* **CHECK YOUR UNDERSTANDING**:
1. Repeat the part of the transcript from "And that can" up to and including "not the problem.".
2. Using the transcript, list everything the caller says about the family member's husband.

* **TEXT**:
▶
And that can be difficult. But what we're looking for here is an answer that will help the child have a positive way to process their anger. And if we can help them do that, then anger is not the problem.
It's the expression of anger. It's the mismanaged anger that causes the problem. So those two things, I think, the love language part and then also modeling for them a positive way to respond to anger. I love the heart of the stepdad, too, who's aware of what's going on. And it sounds to me, and I don't know the situation any more than you do, Gary, but it sounds to me he's not just looking at this as a problem to solve.
This is a relationship that is give and take. And he and his wife are probably learning a lot that they may not have wanted to learn about their own anger and other things that their son, his stepson, and her biological son are teaching them things about themselves and how to deal with this. And I'm glad that you mentioned that book, Sharing Love Abundantly in Special Needs Families. The subtitle is "The 5 Love Languages" for Parents Raising Children with Disabilities. You can find it at moodybooks.org. Just go to moodybooks.org. Gary, here's a loving family member who wants to help someone but just doesn't know how.
Hi, Gary. I'm calling on behalf of a family member. I've tried to help her, but I really don't know the best advice and I could use your help. So she is in, she's married. Her husband only works like two days a week. He has been unfaithful to her in the past, but she felt that God laid it on her heart to stay with him. She's growing very weary because she finds it hard to honor her husband when he's not leading the house spiritually or financially. She has told him how she felt, but he's really hard to talk to.
I think it hurt his pride whenever she opened up about the financial situation and needing help to support their family. She hasn't seen any action steps thus far, but she's grown very weary and discouraged and she worries that God won't hear her prayers because she has become somewhat bitter towards him. She really needs some advice, some encouragement, Godly counsel. I've encouraged her to go to a counselor, but any feedback you could have for her would be so helpful.
◀
* **RAW DATA**:
▶
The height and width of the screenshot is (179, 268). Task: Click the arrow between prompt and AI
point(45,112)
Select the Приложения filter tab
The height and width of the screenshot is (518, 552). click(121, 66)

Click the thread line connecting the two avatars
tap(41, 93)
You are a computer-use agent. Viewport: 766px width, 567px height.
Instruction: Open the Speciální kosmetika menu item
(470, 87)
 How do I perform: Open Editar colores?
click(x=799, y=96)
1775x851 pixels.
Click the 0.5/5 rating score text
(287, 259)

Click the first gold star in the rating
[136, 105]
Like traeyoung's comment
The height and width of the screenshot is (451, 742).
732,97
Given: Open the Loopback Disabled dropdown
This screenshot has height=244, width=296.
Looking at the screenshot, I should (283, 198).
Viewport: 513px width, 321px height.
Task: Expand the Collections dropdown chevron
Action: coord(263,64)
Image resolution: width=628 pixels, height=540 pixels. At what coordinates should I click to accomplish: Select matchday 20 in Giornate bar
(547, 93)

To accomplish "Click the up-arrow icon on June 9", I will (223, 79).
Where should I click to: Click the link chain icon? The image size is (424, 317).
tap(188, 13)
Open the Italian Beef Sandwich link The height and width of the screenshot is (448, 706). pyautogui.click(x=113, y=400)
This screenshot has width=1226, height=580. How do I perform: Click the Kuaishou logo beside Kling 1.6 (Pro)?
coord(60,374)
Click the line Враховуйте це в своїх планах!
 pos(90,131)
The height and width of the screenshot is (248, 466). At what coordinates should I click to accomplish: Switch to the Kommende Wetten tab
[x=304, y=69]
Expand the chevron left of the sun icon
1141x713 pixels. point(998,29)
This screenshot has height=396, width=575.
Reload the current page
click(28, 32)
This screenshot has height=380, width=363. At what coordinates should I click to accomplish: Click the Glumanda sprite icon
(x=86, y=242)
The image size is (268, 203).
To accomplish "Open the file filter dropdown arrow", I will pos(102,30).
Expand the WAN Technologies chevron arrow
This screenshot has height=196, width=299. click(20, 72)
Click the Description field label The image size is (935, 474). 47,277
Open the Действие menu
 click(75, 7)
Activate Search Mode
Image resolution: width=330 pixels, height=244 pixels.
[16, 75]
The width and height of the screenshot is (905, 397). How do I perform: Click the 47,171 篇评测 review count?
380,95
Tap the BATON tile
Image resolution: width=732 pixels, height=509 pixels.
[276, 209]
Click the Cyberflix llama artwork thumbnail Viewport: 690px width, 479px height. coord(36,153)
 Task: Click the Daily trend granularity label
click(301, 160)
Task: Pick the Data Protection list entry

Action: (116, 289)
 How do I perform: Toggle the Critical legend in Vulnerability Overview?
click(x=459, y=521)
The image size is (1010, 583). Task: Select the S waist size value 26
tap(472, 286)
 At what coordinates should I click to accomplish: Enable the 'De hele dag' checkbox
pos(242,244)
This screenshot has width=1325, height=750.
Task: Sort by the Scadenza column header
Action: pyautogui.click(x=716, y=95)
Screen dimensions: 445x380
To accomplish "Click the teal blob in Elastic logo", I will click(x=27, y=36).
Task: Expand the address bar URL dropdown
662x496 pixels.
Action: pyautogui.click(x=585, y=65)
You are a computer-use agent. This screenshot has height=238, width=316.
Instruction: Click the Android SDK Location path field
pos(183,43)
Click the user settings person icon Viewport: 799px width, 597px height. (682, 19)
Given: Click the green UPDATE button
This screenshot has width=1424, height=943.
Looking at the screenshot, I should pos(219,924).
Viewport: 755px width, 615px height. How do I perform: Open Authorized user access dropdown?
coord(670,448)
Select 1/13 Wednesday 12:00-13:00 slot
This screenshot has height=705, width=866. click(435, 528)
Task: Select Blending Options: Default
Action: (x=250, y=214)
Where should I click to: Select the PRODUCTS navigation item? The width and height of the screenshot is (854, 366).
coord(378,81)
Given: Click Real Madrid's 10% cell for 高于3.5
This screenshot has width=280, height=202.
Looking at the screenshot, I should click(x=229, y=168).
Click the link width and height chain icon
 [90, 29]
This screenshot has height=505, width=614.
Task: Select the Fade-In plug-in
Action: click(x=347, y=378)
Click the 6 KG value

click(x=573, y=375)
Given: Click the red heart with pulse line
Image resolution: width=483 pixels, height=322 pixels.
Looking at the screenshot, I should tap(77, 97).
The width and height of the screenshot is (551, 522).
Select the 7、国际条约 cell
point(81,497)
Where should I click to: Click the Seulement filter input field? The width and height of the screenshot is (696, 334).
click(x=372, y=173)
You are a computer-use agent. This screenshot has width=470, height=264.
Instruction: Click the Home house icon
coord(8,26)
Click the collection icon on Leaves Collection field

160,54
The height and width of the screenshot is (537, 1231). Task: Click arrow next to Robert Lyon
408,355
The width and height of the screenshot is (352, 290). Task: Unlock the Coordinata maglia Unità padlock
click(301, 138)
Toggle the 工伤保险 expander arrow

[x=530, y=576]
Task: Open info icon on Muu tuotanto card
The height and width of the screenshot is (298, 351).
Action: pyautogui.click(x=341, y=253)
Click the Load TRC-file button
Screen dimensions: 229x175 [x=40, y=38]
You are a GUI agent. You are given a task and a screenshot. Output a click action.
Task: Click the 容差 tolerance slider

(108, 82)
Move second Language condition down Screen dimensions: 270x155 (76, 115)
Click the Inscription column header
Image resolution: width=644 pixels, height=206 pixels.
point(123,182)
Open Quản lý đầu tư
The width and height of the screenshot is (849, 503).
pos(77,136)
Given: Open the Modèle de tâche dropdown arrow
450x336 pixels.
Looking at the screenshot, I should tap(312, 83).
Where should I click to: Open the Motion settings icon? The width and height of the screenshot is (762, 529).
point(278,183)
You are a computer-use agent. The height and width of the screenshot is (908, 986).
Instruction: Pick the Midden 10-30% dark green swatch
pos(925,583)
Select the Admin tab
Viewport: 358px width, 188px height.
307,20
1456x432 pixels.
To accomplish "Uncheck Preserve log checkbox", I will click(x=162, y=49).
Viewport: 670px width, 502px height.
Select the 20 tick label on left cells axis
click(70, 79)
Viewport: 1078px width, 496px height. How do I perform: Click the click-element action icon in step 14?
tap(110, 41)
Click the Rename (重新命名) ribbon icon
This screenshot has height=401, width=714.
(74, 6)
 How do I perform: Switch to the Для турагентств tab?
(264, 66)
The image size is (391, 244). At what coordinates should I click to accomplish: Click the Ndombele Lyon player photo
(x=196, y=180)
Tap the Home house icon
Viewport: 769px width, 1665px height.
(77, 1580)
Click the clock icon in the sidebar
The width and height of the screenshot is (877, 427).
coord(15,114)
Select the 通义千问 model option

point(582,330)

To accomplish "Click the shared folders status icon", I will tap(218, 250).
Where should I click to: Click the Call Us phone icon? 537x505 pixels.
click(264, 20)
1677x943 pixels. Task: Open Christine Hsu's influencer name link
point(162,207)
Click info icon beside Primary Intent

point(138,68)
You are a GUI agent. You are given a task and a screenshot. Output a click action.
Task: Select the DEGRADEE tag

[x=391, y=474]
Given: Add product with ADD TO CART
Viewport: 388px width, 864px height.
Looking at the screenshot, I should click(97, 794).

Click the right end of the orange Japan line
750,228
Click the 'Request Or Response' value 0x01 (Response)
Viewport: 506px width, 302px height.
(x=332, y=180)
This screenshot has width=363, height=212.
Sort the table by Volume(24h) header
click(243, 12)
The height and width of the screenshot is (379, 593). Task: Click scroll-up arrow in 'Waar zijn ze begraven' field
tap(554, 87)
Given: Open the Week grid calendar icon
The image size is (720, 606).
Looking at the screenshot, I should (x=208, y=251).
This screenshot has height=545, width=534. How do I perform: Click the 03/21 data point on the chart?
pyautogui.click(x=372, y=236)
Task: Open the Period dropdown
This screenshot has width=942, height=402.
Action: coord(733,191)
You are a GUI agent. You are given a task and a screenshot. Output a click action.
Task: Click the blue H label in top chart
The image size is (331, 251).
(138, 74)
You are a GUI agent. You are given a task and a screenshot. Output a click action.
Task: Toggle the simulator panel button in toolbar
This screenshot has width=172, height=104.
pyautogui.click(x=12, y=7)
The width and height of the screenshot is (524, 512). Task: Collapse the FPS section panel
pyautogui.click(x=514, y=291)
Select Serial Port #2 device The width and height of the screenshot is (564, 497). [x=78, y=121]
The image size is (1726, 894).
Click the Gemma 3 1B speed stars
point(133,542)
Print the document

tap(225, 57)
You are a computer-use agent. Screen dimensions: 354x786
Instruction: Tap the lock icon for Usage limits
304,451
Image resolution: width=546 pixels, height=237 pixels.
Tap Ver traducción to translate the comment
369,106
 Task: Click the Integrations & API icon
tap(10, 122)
◀
* **TASK-BY-TASK SOLUTIONS**:
1.
And that can be difficult. But what we're looking for here is an answer that will help the child have a positive way to process their anger. And if we can help them do that, then anger is not the problem.

2.
- He only works about two days a week.
- He has been unfaithful to her in the past.
- He is not leading the house spiritually or financially.
- He is really hard to talk to.
- The caller thinks it hurt his pride when she opened up about the financial situation and needing help to support their family.